Host: Welcome to Independent Perspective, a public affairs presentation of Western New York Independent Living (WNYIL). Our guest today is Ericka Glick, a systems advocate with WNYIL, and I'm your host Ernie Churchwell. Welcome to the program, Ericka.
Guest: Hi, thank you for having me, Ernie.
Host: It's our pleasure. I believe you are the person most knowledgeable about an intriguing new event that you folks are having in mid-February, Consent in the Disability Community. Now that could mean an awful lot of different things. Was there a call for this kind of gathering by the community at large or staff, or what's the impetus for this that caused it to happen?
Guest: So, I had put on a workshop with our youth coordinator, Bianca Logan. And the topic of said workshop was Disability and Sex in Relationships. So that's what we talked about. There were more and more questions about, OK, well, what do we do in regard to the steps that get you in such a situation where you would have a relationship or be in a sexual situation? And also what do we do about keeping ourselves safe?

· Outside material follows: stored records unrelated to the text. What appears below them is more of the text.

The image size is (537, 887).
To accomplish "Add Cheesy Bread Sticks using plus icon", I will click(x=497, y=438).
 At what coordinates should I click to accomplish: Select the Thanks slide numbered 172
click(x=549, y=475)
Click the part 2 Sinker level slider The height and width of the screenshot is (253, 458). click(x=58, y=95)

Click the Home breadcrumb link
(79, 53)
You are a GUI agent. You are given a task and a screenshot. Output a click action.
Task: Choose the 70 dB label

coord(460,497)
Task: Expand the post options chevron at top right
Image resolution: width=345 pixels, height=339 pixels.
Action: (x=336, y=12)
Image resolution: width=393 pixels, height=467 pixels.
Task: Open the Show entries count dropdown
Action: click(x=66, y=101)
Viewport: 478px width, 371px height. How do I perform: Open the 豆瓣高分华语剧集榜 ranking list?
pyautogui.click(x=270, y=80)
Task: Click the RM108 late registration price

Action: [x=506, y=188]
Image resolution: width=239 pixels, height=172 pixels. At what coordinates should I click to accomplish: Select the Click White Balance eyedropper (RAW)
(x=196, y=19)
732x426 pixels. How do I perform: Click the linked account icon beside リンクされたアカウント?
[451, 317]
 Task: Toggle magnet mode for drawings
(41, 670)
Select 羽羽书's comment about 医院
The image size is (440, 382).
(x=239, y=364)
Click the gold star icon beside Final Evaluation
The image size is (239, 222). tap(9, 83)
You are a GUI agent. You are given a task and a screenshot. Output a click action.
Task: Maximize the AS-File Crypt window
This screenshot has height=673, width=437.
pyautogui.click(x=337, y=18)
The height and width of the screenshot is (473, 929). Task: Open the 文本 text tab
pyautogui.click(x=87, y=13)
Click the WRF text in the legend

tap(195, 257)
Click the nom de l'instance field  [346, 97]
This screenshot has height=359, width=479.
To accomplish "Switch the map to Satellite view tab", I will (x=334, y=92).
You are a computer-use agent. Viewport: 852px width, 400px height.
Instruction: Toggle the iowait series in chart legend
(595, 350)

So that got the gears going and I said OK, well, the first step of all of that is making sure there's consent, right. So, consent can show up in a myriad of situations. Not nearly necessarily just relationship or sexual could be anything that you would need to say. Yes, I'm OK with this happening or no, I'm not OK with this happening. And so, it is important before we have that conversation of relationships and sexual situations, we need to understand what consent is. How we can enforce consent for ourselves and for loved ones, and also what is and is not appropriate behavior to or from another disabled person. So, once we have that kind of a base, a foundation, if you will. Then we can continue on with having the questions and the conversations that people were really asking.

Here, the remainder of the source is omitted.